(Stored items)
**********
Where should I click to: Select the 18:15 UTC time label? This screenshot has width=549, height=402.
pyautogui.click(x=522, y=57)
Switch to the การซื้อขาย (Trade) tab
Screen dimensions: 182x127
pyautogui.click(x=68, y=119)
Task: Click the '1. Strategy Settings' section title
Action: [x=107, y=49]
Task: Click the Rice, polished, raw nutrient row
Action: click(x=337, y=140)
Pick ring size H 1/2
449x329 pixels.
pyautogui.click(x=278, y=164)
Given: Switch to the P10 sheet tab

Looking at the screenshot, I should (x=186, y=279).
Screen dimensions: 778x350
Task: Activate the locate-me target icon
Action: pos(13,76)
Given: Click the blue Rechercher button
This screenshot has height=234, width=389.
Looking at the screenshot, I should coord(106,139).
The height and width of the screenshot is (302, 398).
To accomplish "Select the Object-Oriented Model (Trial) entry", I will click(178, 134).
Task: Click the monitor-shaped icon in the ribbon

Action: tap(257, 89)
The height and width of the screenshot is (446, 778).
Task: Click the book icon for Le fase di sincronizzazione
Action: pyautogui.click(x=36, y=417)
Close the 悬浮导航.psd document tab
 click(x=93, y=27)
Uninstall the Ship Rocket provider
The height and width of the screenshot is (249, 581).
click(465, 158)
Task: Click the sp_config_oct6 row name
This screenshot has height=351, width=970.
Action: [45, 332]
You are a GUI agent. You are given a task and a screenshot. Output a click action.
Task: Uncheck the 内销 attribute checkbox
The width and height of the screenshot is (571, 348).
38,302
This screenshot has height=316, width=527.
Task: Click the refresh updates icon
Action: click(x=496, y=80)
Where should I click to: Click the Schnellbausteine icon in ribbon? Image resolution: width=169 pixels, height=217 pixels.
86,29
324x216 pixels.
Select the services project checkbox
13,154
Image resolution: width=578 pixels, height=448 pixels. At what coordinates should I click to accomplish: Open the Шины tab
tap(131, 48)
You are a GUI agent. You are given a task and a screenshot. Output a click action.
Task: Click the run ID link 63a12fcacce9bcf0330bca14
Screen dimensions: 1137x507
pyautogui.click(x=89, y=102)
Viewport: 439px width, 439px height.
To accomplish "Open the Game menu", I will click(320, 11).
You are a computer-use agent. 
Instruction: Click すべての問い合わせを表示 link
**********
• _Problem to work on_
What lines of the data contain the string "link"? List them.

• _Response_
Task: Click the run ID link 63a12fcacce9bcf0330bca14
Instruction: Click すべての問い合わせを表示 link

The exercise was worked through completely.